Она привела его в гостиную и усадила перед окном. Федор обратил внимание на старинное кресло у камина. Наверное, здесь обычно сидит баронесса. Сама Луиза села на низкий пуфик, так, что смотрела снизу вверх на юношу. «Почему она так села? – спросил себя Федор. – И почему я так волнуюсь?»

Они разговаривали – сначала о какой-то ерунде, неловко. Потом она начала расспрашивать о самом юноше, и тому пришлось врать и уворачиваться от особо острых вопросов. В такие моменты Луиза смотрела на него внимательно. Потом толстая служанка принесла на подносе чай с баранками и пирожками. За окном потемнело от туч, начался дождь. Луиза подбросила дров в камин, и Феде доставился случай увидеть ее гибкую фигуру сзади. Он подумал, что хорошо было бы нарисовать ее. И не только портрет. Вот этот момент – когда она присела на корточках у камина спиной к нему. Он быстро выхватил блокнот, карандаш и стремительно сделал набросок, прежде чем Луиза повернулась. Она быстро поднялась и в два длинных шага очутилась у него, он только услышал громкое шуршание платья и ощутил горячее дыхание у своего уха.

– Зачем? – спросила она.

Федя густо покраснел.

– Простите, но композиция показалась мне…

Она выхватила у него блокнот и внимательно всмотрелась в набросок своей фигуры.

– Никогда не видела себя сзади…

Юноша сглотнул и выпалил:

– Хотите, я нарисую ваш портрет?

Она недоуменно взглянула на него.

– Ну, – продолжил он, снова смущаясь, – не уверен, что красками у меня получится… Разве карандашом, набросок…

Он тут же вспомнил карандашный набросок в спальне своего отца – портрет незнакомой женщины.
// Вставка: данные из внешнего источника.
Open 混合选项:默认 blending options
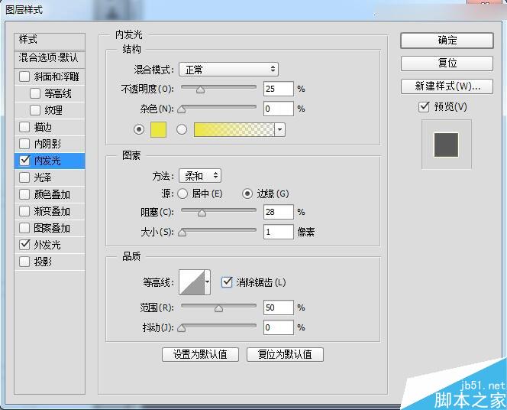This screenshot has width=507, height=410. (50, 58)
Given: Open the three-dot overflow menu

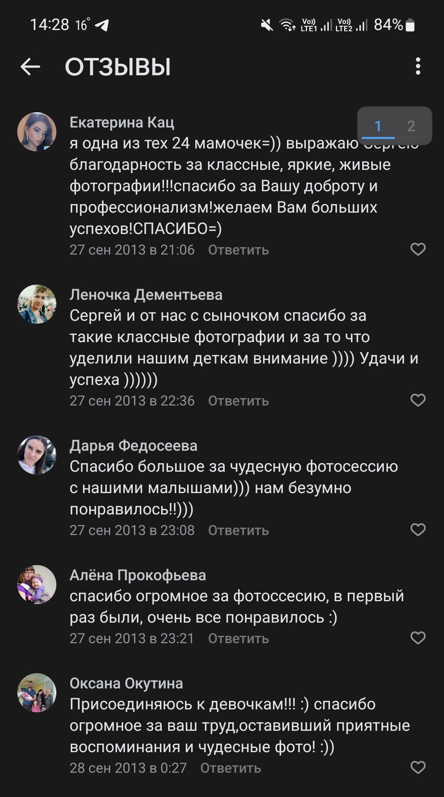Looking at the screenshot, I should coord(418,66).
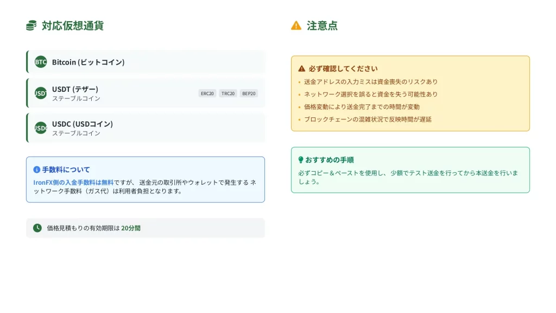Click the blue info icon beside 手数料について
556x313 pixels.
coord(37,170)
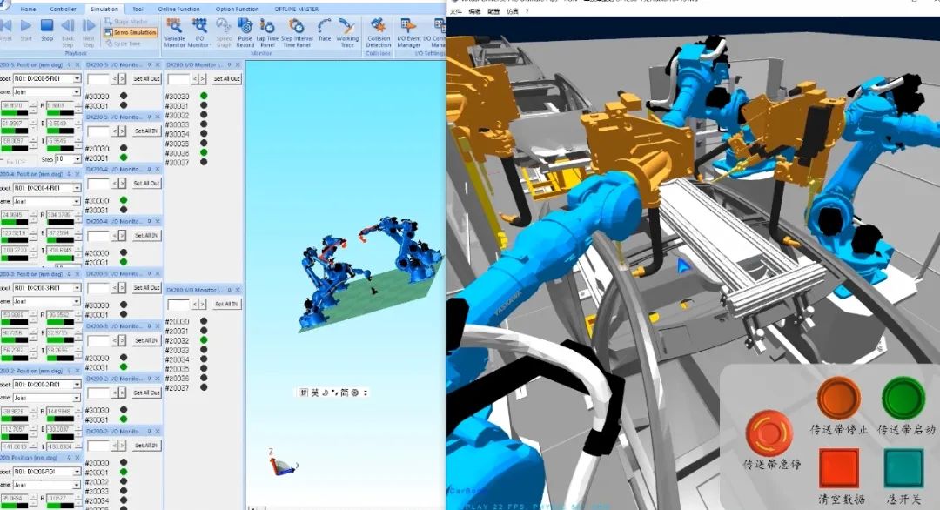Click the red 清空数据 button
The width and height of the screenshot is (940, 510).
(x=838, y=467)
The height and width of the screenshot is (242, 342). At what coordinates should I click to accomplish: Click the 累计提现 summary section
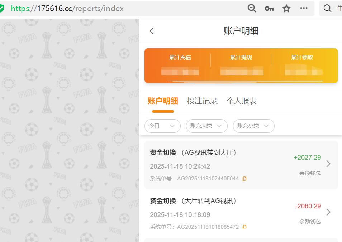[x=241, y=66]
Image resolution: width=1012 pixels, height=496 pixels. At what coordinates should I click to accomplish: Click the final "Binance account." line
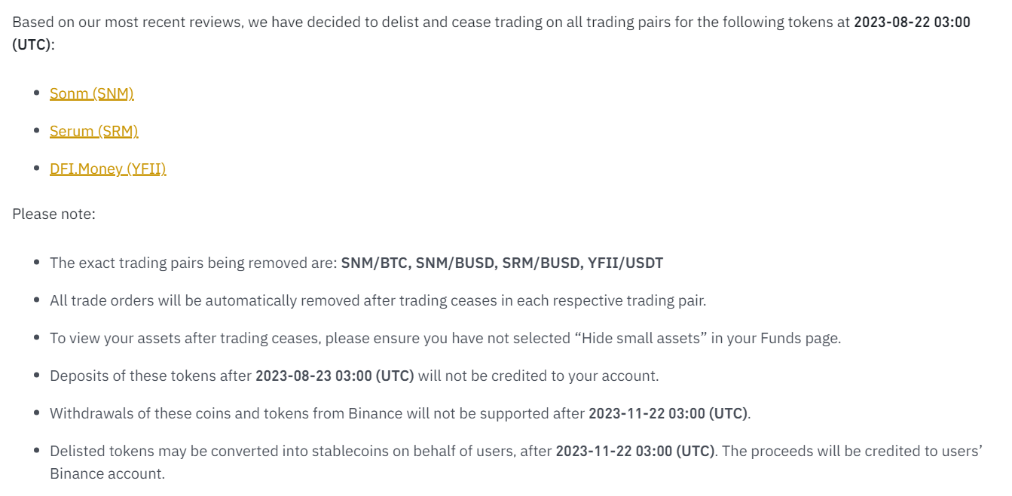coord(107,473)
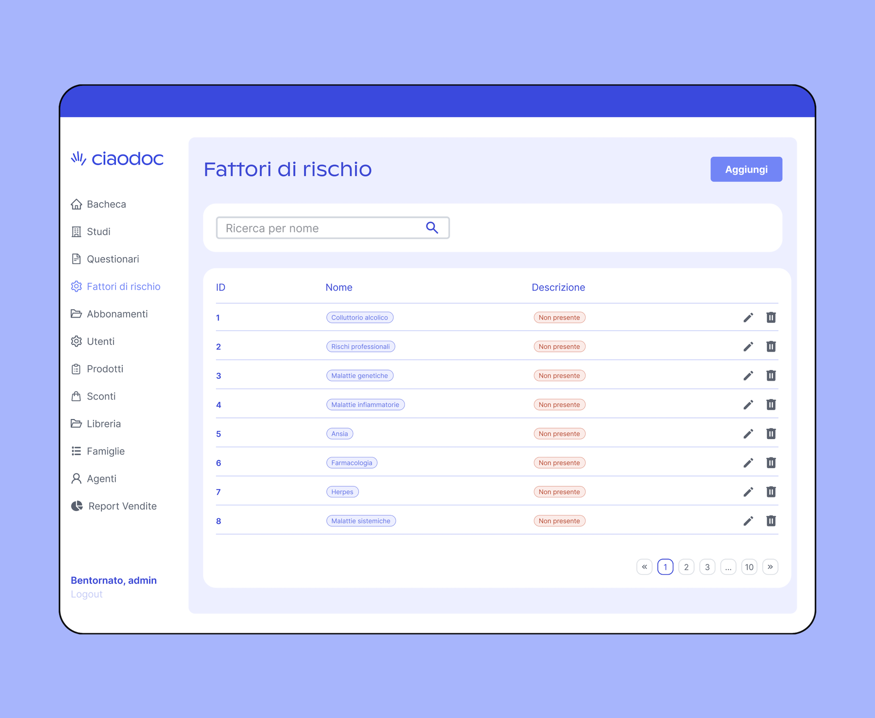Click trash icon for Malattie infiammatorie
This screenshot has width=875, height=718.
tap(771, 405)

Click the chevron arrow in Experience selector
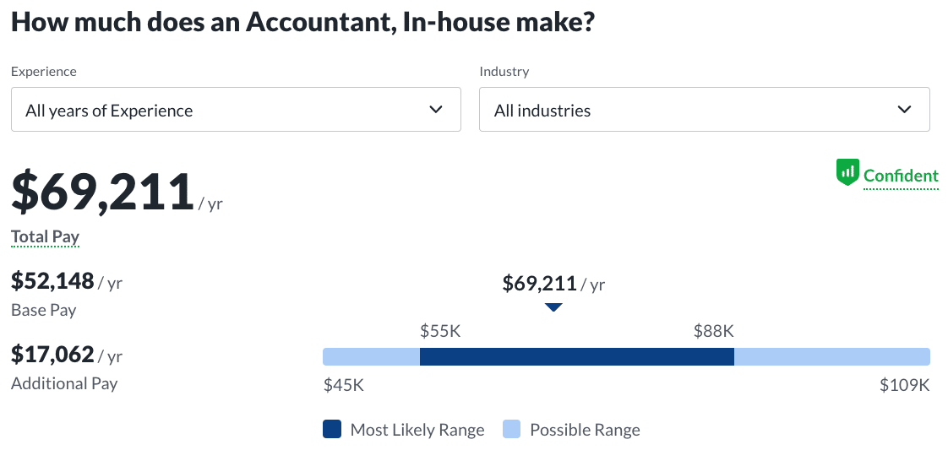[436, 110]
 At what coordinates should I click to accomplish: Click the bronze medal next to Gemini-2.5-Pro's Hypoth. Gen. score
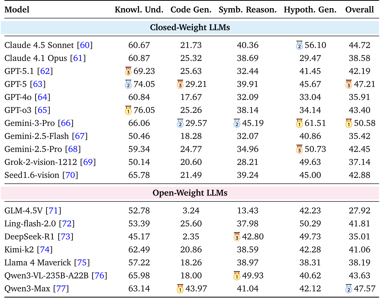click(x=299, y=149)
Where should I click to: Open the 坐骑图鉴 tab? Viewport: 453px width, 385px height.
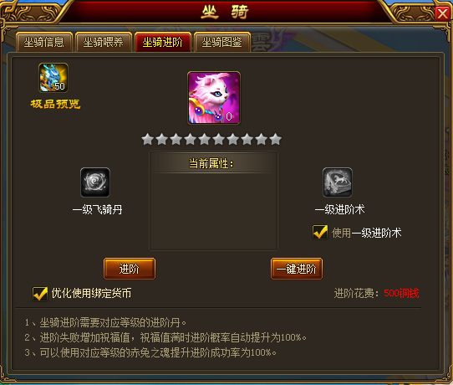point(221,42)
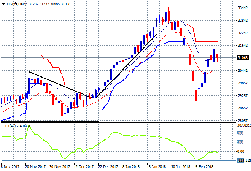Viewport: 251px width, 171px height.
Task: Select the thick black horizontal support line
Action: click(x=49, y=121)
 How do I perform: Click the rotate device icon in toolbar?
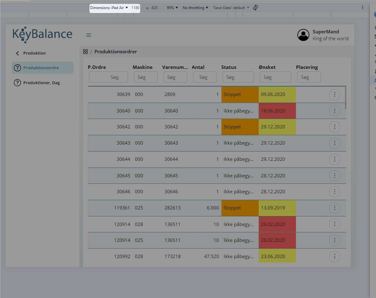click(256, 8)
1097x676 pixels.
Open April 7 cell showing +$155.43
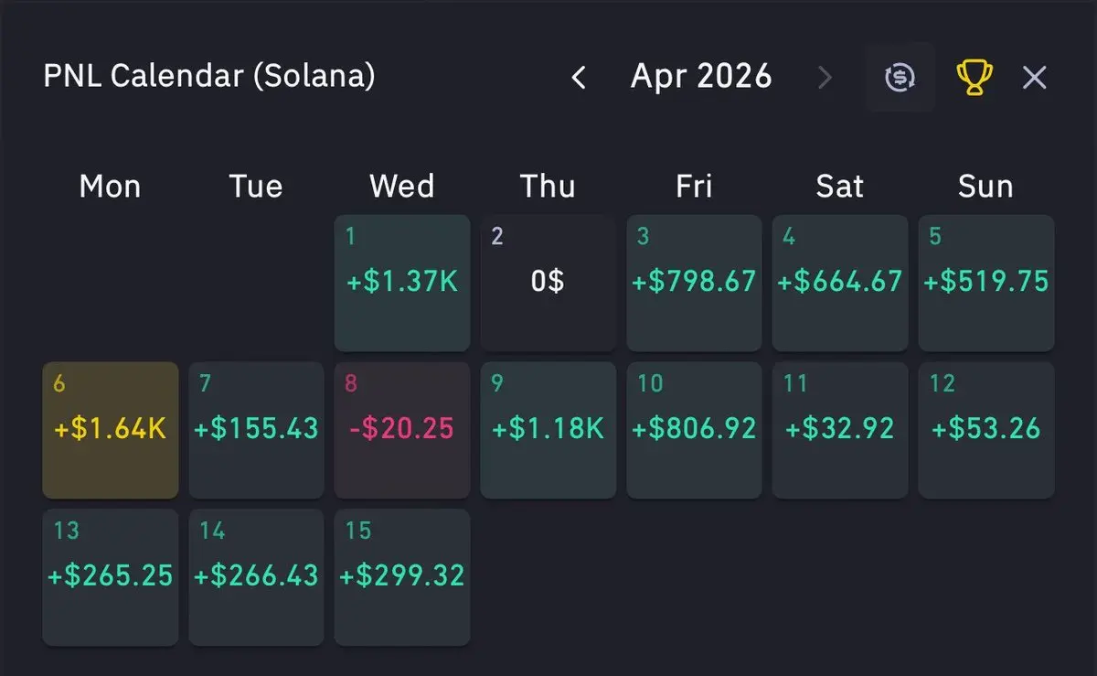(x=256, y=430)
И вдруг понял, что Луиза очень похожа на ту незнакомку…

– Странно, – пробормотал он.

– Что странно?

– Нет-нет, ничего. Это пустое.

Луиза кивнула, вернула блокнот и снова села на пуфик, глядя на юношу снизу вверх.

– И что, я должна позировать?

– Нет, просто сидите вот так и разговаривайте со мной.

– О чем?

– О чем угодно! Я сделаю набросок, а завтра снова приду, чтобы отработать детали…

Он помолчал, потом робко спросил:

– Можно?

Она пожала плечами.

– Хорошо.


Так продолжалось три дня – Федя приходил в старый дом, болтал с Луизой, рисовал ее, они пили чай. Иногда прогуливались по саду на заднем дворе – правда, он был сильно запущен. Тропинка была всего одна, за вишневыми деревьями никто не ухаживал. Они шли до руин небольшого фонтана, сидели на бревне у забора, потом возвращались. И с каждым днем Луиза становилась все менее общительной и все более молчаливой. Ее явно что-то тревожило. На третий день, когда они обошли фонтан и сели на нагретое солнцем бревно, Луиза вдруг схватила Федора за воротник и притянула к себе. Он опешил. И тут что-то острое кольнуло его в шею. Скосив глаза, он увидел в другой руке девушки стилет.

– Ответьте мне, господин болтливый художник, – неожиданно произнесла она злым придушенным голосом, – кто вы такой на самом деле? И что вам тут нужно?


Обитель

Это было… непривычно. Галер еще раз оглянулся – Крылов действительно исчез. Зато вдруг остро ощущалось одиночество. Никого не было рядом – даже девчонки, которая, возможно, уже прошла все залы и теперь находится бог весть где. Доктор снова осмотрелся и только тут увидел барельеф на другой стороне коридора – голова быка с острыми бронзовыми рогами, выставленными вперед, прямо на уровне его груди. Под слоем пыли на правой стене проглядывала карта. Левая стена была ровной – никаких подсказок. Галер вздохнул, закинул на плечо почти пустой мешок и сделал первый шаг. Мгновенно внизу зарокотало – голова быка впереди чуть дрогнула и пошла вперед. Галер моментально отпрыгнул обратно в коридор. Голова замерла.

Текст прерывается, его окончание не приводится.